The Linear Support Vector Classifier (L-SVC) is based on linear dependence. This means that e.g. a XOR-function can't be memorized by the classifier. It's the same case in the exercise question, the second training set is linearly insepreable, hence it can not be memorized. 

For example, if we try to separate rain and sun using only the city feature, we would have to draw a vertical line between Sydney and Paris, but this line would not separate the rain and sun classes correctly.
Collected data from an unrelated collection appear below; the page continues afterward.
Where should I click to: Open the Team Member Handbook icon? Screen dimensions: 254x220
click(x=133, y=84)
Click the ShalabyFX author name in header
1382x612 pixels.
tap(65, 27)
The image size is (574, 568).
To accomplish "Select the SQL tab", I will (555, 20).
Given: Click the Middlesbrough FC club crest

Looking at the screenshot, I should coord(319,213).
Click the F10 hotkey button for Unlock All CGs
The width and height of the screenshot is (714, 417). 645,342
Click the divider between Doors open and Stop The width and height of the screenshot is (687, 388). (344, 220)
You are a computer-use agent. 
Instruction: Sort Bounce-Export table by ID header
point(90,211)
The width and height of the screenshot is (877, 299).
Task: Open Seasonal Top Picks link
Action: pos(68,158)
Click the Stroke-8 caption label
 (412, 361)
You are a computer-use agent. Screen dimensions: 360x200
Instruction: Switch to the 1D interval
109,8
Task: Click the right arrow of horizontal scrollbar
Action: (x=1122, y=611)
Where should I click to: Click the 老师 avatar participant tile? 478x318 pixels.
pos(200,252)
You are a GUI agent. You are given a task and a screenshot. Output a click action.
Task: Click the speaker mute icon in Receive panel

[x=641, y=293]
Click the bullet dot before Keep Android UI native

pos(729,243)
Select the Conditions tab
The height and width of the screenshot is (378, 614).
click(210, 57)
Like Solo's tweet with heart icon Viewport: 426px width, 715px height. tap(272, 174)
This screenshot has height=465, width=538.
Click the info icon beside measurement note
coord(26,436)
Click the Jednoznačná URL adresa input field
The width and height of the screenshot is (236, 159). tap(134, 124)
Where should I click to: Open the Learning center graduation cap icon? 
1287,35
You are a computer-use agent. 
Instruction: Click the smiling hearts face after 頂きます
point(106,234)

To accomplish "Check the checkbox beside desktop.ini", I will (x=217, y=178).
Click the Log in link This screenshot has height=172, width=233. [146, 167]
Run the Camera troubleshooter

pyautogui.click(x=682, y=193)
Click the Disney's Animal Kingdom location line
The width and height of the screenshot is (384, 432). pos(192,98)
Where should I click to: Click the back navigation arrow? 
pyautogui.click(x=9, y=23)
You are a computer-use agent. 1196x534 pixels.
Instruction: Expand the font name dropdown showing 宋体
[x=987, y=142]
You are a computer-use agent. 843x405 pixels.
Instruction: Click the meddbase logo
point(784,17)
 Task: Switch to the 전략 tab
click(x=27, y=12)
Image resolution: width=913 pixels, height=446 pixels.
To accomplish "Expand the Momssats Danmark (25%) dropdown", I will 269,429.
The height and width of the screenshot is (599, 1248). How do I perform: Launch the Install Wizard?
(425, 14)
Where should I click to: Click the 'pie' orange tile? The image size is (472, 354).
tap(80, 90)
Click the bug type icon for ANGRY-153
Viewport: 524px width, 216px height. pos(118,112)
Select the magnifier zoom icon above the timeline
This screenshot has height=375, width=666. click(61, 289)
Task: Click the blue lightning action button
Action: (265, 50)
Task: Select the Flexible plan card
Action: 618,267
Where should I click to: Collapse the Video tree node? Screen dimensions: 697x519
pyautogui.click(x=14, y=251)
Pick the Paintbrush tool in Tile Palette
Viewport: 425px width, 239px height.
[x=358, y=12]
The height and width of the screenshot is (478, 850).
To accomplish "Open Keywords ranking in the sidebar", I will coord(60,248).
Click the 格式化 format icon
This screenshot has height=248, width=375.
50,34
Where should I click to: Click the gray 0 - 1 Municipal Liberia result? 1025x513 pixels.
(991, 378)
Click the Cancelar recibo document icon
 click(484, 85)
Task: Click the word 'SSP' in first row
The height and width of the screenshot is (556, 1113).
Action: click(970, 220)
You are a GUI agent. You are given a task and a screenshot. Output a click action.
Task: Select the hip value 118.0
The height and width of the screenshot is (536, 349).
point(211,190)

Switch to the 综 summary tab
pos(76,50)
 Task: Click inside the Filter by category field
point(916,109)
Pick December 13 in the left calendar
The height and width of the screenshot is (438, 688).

Similarly, if we try to separate the classes using only the month feature, we would have to draw a horizontal line between July and December, but this line would also be incorrect.

## Linear Classifier

In [17]:
from aml_perceptron import LinearClassifier
import numpy as np

# Pegasos implementation
class LinearSVC(LinearClassifier):
    """
    An implementation of a linear SVC algorithm.
    """

    def __init__(self, n_iter=20, regularization_factor=0.001):
        """
        The constructor can optionally take a parameter n_iter specifying how
        many times we want to iterate through the training set.
        """
        self.n_iter = n_iter
        self.regularization_factor = regularization_factor

    def fit(self, X, Y):
        """
        Train a linear classifier using the pegasos algorithm.
        """
        # First determine which output class will be associated with positive
        # and negative scores, respectively.
        self.find_classes(Y)

        # Convert all outputs to +1 (for the positive class) or -1 (negative).
        Ye = self.encode_outputs(Y)

        # If necessary, convert the sparse matrix returned by a vectorizer
        # into a normal NumPy matrix.
        if not isinstance(X, np.ndarray):
            X = X.toarray()

        # Initialize the weight vector to all zeros.
        n_features = X.shape[1]
        self.w = np.zeros(n_features)

        XY = list(zip(X, Ye))

        t = 1
        for i in range(self.n_iter):
            for x, y in XY:
                n = 1/(self.regularization_factor * t)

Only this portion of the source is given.